STATED EXERCISE A: Repeat the stretch of the Full of Chips case from "At Auntie M’s, product" through "a big promotion.", word for word.
STATED EXERCISE B:
Answer these questions from the Full of Chips case:
(i) How many chips does a Full of Chips cookie have compared with other brands on the market?
(ii) What is the name of the new product manager?
(iii) By what percentage does he plan to cut the chips in each cookie?
STATED EXERCISE C: Carry the Full of Chips case forward from its last sentence with the next passage.

PAGE EXTRACT:
You are the Cookie division controller for Auntie M’s Baked Goods Company. Auntie M recently introduced a new chocolate chip cookie brand called Full of Chips, which has more than twice as many chips as any other brand on the market. The brand has quickly become a huge market success, largely because of the number of chips in each cookie. As a result of the brand’s success, the product manager who launched the Full of Chips brand has been promoted to division vice president. A new product manager, Brandon, has been brought in to replace the promoted manager.

At Auntie M’s, product managers are evaluated on both the sales and profit margin of the products they manage. During his first week on the job, Brandon notices that the Full of Chips cookie uses a lot of chips, which increases the cost of the cookie. To improve the product’s profitability, Brandon plans to reduce the amount of chips per cookie by 10%. He believes that a 10% reduction in chips will not adversely affect sales, but will reduce cost and, hence, help him improve the profit margin. Brandon is focused on profit margins, because he knows that if he is able to increase the profitability of the Full of Chips brand, he will be in line for a big promotion.

RECORD SET:
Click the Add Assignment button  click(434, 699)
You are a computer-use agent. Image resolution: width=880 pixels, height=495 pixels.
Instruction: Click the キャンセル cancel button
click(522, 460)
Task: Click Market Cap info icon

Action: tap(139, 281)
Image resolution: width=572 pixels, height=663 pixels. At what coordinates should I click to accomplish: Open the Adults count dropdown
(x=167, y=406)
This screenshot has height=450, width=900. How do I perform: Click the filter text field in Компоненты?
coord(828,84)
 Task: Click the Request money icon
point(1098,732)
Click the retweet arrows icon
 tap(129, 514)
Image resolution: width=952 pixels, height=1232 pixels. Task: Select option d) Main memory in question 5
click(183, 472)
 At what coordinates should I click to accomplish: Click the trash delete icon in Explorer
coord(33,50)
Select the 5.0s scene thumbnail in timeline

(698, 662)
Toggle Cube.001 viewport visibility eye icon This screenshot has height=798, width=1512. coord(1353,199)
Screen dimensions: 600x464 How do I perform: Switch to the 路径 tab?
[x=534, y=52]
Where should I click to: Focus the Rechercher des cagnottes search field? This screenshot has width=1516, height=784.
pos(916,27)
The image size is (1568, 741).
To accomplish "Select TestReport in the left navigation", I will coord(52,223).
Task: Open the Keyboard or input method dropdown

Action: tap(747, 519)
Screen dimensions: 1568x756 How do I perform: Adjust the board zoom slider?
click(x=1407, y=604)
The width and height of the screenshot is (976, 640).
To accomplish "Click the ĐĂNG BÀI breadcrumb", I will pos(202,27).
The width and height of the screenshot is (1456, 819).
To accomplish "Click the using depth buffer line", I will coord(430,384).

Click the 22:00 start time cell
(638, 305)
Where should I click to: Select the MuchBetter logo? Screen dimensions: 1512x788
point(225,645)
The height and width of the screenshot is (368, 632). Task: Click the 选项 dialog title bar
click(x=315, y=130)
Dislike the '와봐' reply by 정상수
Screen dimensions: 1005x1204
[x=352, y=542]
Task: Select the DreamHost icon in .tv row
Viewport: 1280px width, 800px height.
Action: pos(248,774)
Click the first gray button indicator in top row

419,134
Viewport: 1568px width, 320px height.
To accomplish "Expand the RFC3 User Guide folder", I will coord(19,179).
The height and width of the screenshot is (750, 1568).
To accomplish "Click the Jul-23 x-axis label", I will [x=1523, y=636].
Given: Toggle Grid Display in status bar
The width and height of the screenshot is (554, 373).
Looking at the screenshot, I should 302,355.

TASK RESULT A:
At Auntie M’s, product managers are evaluated on both the sales and profit margin of the products they manage. During his first week on the job, Brandon notices that the Full of Chips cookie uses a lot of chips, which increases the cost of the cookie. To improve the product’s profitability, Brandon plans to reduce the amount of chips per cookie by 10%. He believes that a 10% reduction in chips will not adversely affect sales, but will reduce cost and, hence, help him improve the profit margin. Brandon is focused on profit margins, because he knows that if he is able to increase the profitability of the Full of Chips brand, he will be in line for a big promotion.

TASK RESULT B:
(i) More than twice as many chips as any other brand.
(ii) Brandon.
(iii) 10%.

TASK RESULT C:
To confirm this plan, Brandon has enlisted you to help evaluate it. After reviewing the cost of production reports segmented by cookie brand, you notice that there has been a continual drop in the materials costs for the Full of Chips brand since its launch. On further investigation, you discover that chip costs have declined because the previous product manager continually reduced the number of chips in each cookie. Both you and Brandon report to the division vice president, who was the original product manager for the Full of Chips brand who was responsible for reducing the chip count in prior periods.

  1. 1. Is this an ethical strategy for Brandon to pursue? What are the potential implications of this strategy?
  2. 2. What options might you, as the controller, consider taking in response to Brandon’s plan?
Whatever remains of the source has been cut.